*** Opening of Exercise passage ***

In a Church School That Loves Acronyms, Some Letters Are Less Desirable Than Others

 
 

An Oral History Project Conducted by John Robert Lewis Scholar Amy Griffin

 

Project Description

In a Church School That Loves Acronyms, Some Letters Are Less Desirable Than Others”: A History of Discrimination Against and Activism on Behalf of the LGBTQ+ Population at Brigham Young University and Within Mormonism.

As a recent journalism graduate, I chose to write a longform multimedia piece on Mormonism's (and specifically my school, Brigham Young University's) discrimination against the LGBTQ+ students and members, and highlight their activism in working to change policies and hearts. In my piece, you'll meet and hear from three incredible LGBTQ+ individuals working in different fields for the same aims, as well as flip through a timeline of action taken against and protests organized by the Mormon LGBTQ+ community. The multimedia piece also includes a ~6 minute broadcast package.

 

Longform Multimedia Piece

Tom Fairholm was “firmly in the closet” in early spring of 2020, and with everything going on around him, he knew he’d have to stay that way.

On February 19 of the same year, the flagship university of the Church of Jesus Christ of Latter-day Saints, Brigham Young University, had announced changes to their Honor Code. Specifically, it removed the section titled “Homosexual Behavior,” which had explicitly prohibited students from engaging in what the Church Education System deemed “inappropriate” behavior, namely “all forms of physical intimacy that give expression to homosexual feelings.”

Campus erupted. Community leaders and student activists applauded the change, believing that lesbian, gay, and bisexual students who wished to date would be held to the same chastity standards as their heterosexual peers. Many students finally came out to their classmates and the community. Others kissed in front of a campus Brigham Young statue.

Two students kiss in front of a campus statue of Brigham Young. Image courtesy @fremlo_ on Twitter

“I felt just so seen and so valued,” said Joey Sheppard, a queer BYU graduate student who uses they/them pronouns. “I had never felt I belonged so much at BYU until that moment.”

But on March 4, a letter was released by BYU signed by Paul V. Johnson, then-commissioner of the Church Education System. The letter said the changes to the Honor Code had been misinterpreted, reasoning that because “same-sex romantic behavior cannot lead to eternal marriage, [it is] therefore not compatible with the principles included in the Honor Code.” (The Church prohibits same-sex couples from marrying inside the more than 280 temples owned and operated by the faith, inside which devout heterosexual couples can be married for what the Church calls “time and all eternity”).

*** Close of Exercise passage ***
*** Opening of Data section ***

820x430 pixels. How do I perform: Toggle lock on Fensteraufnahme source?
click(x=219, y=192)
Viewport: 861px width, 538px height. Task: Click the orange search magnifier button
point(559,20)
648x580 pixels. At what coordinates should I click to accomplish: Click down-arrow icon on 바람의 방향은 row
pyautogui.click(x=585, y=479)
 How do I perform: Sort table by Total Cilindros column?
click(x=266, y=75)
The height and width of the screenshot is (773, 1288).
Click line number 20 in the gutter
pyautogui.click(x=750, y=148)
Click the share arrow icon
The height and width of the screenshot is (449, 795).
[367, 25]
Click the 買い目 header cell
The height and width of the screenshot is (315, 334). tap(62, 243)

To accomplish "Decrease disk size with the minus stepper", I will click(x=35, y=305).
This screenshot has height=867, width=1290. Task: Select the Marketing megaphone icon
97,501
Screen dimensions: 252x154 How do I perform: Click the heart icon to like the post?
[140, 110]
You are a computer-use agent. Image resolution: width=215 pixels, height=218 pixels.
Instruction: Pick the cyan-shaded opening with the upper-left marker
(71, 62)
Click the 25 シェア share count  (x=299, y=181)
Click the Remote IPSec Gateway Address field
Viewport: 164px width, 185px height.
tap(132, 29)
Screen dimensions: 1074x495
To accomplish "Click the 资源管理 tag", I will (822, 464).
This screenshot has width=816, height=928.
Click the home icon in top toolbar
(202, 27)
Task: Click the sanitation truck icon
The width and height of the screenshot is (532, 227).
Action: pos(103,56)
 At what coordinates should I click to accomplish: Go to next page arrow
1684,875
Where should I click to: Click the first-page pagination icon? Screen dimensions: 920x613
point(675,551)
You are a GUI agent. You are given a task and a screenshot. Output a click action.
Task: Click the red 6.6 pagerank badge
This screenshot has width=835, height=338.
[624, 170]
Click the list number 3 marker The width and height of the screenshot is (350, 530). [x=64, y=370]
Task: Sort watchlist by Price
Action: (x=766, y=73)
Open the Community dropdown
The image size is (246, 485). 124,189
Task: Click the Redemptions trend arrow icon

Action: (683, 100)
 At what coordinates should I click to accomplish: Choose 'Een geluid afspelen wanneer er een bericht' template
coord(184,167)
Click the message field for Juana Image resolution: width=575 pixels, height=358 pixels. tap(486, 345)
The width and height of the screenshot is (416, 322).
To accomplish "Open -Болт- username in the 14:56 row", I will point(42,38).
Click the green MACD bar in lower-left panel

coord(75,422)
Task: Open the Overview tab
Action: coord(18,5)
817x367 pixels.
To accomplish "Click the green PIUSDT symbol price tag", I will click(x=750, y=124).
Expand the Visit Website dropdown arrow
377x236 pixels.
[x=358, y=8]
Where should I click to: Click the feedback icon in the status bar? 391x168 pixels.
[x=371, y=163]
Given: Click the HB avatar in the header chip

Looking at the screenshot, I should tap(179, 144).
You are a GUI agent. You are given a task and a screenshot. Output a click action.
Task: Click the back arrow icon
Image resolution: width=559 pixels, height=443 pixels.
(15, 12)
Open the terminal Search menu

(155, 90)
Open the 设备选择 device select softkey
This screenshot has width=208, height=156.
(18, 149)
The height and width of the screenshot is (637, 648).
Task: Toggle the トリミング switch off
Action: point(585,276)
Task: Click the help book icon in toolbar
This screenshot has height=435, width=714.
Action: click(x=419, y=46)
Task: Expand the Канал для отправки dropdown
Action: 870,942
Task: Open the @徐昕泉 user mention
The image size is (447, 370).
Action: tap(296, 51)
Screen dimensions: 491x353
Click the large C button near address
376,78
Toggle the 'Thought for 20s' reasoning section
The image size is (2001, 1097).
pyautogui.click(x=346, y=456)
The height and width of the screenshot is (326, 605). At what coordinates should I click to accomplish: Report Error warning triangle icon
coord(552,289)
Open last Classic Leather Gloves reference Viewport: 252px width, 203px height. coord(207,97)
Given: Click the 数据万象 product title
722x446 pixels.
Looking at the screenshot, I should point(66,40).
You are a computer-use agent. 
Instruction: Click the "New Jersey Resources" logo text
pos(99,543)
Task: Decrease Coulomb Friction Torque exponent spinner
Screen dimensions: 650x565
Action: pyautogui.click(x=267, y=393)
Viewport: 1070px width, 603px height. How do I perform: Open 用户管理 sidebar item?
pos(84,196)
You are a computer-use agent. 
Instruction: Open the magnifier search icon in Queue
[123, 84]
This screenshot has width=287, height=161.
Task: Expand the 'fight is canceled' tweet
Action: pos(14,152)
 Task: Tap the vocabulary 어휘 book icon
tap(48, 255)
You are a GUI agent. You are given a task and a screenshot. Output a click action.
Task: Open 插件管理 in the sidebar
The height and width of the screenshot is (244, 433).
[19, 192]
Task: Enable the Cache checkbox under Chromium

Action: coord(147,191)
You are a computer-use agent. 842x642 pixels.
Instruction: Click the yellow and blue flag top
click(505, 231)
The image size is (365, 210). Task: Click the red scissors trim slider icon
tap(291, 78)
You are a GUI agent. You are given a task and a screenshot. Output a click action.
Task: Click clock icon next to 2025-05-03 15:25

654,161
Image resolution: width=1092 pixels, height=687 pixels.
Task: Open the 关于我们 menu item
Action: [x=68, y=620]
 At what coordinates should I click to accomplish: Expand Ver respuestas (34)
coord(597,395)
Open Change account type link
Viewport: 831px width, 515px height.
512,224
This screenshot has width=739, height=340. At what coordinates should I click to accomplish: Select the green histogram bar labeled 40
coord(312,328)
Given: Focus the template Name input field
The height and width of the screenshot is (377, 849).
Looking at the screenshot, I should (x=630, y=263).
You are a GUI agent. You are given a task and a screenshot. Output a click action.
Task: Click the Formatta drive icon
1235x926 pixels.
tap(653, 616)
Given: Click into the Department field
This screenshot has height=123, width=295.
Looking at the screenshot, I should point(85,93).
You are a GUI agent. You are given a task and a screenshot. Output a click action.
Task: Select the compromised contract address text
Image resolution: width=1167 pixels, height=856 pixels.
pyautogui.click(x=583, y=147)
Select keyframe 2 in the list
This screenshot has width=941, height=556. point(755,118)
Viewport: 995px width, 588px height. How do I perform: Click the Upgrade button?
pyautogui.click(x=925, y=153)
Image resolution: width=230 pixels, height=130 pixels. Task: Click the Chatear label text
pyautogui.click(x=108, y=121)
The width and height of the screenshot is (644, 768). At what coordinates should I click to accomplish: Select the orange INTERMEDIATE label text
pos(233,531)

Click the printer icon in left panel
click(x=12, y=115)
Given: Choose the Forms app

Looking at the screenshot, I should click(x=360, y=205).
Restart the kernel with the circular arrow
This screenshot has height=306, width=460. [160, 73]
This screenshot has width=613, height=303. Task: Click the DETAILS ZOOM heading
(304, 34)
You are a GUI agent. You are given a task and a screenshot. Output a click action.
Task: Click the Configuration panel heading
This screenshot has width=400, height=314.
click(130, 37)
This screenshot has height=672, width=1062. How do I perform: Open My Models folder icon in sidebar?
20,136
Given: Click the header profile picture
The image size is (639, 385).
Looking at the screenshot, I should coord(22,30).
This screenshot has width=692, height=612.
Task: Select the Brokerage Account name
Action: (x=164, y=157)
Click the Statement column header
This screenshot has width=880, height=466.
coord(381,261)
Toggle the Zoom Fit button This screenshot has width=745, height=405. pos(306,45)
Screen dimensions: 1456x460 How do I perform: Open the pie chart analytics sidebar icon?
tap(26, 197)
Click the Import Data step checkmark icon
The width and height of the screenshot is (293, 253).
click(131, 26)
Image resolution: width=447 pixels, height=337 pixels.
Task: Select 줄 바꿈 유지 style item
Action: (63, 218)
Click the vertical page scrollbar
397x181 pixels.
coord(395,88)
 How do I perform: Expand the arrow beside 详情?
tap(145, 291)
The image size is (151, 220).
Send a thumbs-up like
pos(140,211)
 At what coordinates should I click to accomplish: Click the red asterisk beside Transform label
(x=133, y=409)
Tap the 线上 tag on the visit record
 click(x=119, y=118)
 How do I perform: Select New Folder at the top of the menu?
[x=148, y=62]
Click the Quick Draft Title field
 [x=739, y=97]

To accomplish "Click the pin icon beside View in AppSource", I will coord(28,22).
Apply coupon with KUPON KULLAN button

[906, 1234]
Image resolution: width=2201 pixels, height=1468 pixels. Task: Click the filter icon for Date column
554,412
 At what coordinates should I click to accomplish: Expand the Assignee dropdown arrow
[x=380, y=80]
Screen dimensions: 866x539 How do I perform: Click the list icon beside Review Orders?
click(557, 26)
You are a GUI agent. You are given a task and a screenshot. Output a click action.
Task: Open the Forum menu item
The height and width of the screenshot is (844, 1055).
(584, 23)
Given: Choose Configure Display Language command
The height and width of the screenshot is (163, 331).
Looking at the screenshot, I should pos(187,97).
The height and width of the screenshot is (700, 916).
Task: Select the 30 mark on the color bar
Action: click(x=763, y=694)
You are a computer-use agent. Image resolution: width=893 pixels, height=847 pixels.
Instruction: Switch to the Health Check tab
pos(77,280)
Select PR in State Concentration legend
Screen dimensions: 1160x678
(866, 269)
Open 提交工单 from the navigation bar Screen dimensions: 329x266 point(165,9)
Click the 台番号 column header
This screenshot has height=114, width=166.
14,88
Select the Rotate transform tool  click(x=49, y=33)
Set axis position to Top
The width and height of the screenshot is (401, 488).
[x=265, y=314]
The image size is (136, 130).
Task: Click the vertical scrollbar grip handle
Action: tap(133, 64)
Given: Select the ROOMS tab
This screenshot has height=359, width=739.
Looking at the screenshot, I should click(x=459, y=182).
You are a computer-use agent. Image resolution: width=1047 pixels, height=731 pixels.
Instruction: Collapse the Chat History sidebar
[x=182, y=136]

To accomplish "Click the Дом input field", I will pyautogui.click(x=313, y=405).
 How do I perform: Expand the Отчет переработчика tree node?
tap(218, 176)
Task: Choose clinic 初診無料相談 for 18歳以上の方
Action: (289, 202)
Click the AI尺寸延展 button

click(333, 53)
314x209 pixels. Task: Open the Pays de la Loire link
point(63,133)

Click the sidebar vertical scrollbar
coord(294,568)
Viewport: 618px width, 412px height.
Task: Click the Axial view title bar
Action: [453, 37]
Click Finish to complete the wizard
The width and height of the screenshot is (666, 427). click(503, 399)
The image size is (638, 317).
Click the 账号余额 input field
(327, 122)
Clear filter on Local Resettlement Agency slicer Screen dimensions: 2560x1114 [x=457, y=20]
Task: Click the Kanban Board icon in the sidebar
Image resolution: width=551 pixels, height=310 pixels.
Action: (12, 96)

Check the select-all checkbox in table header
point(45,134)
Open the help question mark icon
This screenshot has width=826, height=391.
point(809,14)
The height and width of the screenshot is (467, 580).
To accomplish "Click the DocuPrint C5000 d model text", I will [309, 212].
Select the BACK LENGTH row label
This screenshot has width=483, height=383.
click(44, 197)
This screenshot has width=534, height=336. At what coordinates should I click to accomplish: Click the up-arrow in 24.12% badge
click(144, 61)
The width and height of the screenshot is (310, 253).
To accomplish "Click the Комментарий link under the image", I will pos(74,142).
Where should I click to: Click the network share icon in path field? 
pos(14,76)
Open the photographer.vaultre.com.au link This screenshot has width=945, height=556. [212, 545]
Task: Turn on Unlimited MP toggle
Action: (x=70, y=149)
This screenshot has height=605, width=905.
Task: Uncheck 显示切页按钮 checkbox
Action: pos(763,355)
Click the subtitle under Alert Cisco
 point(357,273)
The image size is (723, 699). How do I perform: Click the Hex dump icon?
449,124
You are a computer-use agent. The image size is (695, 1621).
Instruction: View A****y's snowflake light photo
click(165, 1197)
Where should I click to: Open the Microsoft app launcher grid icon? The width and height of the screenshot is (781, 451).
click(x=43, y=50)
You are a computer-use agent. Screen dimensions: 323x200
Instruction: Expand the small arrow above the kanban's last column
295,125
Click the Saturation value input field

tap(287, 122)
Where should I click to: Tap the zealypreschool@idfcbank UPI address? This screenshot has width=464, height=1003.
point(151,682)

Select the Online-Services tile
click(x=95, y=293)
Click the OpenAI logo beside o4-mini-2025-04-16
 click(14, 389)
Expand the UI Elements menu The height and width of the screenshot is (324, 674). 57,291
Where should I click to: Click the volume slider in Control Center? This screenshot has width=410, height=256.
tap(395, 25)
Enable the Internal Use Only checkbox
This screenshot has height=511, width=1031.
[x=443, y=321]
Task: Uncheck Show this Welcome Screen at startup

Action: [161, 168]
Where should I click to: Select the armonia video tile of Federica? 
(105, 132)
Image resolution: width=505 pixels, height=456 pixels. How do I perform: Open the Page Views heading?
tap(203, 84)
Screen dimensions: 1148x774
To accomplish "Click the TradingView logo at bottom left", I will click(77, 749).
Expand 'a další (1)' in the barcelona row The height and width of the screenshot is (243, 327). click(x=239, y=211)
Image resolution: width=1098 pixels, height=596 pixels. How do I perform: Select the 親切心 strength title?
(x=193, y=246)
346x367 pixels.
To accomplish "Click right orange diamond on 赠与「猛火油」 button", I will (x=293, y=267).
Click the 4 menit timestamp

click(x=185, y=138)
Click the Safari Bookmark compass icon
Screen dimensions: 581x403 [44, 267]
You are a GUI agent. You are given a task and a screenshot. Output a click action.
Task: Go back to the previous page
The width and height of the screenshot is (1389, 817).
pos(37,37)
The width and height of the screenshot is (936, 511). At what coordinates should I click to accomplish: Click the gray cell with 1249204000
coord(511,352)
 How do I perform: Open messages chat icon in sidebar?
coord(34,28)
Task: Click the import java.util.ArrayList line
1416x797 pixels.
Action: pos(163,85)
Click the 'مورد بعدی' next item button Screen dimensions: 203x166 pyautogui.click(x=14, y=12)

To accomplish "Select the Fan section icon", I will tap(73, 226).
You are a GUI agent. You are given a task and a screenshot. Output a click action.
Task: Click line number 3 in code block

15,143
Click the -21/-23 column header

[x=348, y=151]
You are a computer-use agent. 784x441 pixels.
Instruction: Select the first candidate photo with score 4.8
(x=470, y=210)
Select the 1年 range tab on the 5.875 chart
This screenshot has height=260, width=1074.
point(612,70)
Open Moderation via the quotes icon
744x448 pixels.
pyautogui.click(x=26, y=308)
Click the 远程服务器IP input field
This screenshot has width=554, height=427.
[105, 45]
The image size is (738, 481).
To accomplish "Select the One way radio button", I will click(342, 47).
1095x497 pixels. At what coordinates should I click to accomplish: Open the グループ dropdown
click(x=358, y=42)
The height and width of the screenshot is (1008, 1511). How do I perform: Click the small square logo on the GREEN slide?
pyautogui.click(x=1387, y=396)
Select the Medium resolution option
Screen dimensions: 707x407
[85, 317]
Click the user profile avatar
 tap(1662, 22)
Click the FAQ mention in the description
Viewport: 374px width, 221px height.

*** Close of Data section ***

#### Work task 1:
Reproduce the part of the BYU oral history piece starting with "As a recent" and going on through "stay that way.".
#### Work task 2:
In the BYU oral history piece, who signed the letter BYU released on March 4?
#### Work task 3:
Write what comes next in the BYU oral history piece, picking up after its final sentence.

#### Answer 1:
As a recent journalism graduate, I chose to write a longform multimedia piece on Mormonism's (and specifically my school, Brigham Young University's) discrimination against the LGBTQ+ students and members, and highlight their activism in working to change policies and hearts. In my piece, you'll meet and hear from three incredible LGBTQ+ individuals working in different fields for the same aims, as well as flip through a timeline of action taken against and protests organized by the Mormon LGBTQ+ community. The multimedia piece also includes a ~6 minute broadcast package.

 

Longform Multimedia Piece

Tom Fairholm was “firmly in the closet” in early spring of 2020, and with everything going on around him, he knew he’d have to stay that way.

#### Answer 2:
Paul V. Johnson, then-commissioner of the Church Education System.

#### Answer 3:
In the days that followed, hundreds of students protested, carrying signs and rainbow flags on and outside of campus while chanting and singing. Others celebrated the seeming return to what some called “God’s laws.” Some counterprotested by reading the Church’s statement on heterosexual marriage “The Family: A Proclamation to the World” aloud on campus or carrying umbrellas, which members of Deseret Nation or #DezNat on Twitter designated as an anti-LGBTQ+ symbol supporting only “traditional” families.

BYU student Kate Lunnen at a protest near the Church of Jesus Christ of Latter Day Saints headquarters in Salt Lake City. Image: Rick Bowmer for AP

Sheppard called it a “giant communication breakdown” between the Church and the university.

For Fairholm, a gay music composition major who, at the time, was just a year from finishing his undergraduate degree, witnessing the chaos reaffirmed his decision to stay closeted.

“I remember listening to some of my peers make comments as they were watching these protests unfold,” Fairholm said. “They were generally unkind comments, like, ‘Why don’t they just go somewhere else if they don’t like it here?’ And my feeling is, why don’t you make it someplace where they would like it here?”

Fairholm hoped that, at minimum, the “kerfuffle” would lead to further conversation.

“I thought maybe we can keep this momentum going, that we’ll see some actual positive change here,” he said. “And then it was just kind of interrupted and forgotten about.”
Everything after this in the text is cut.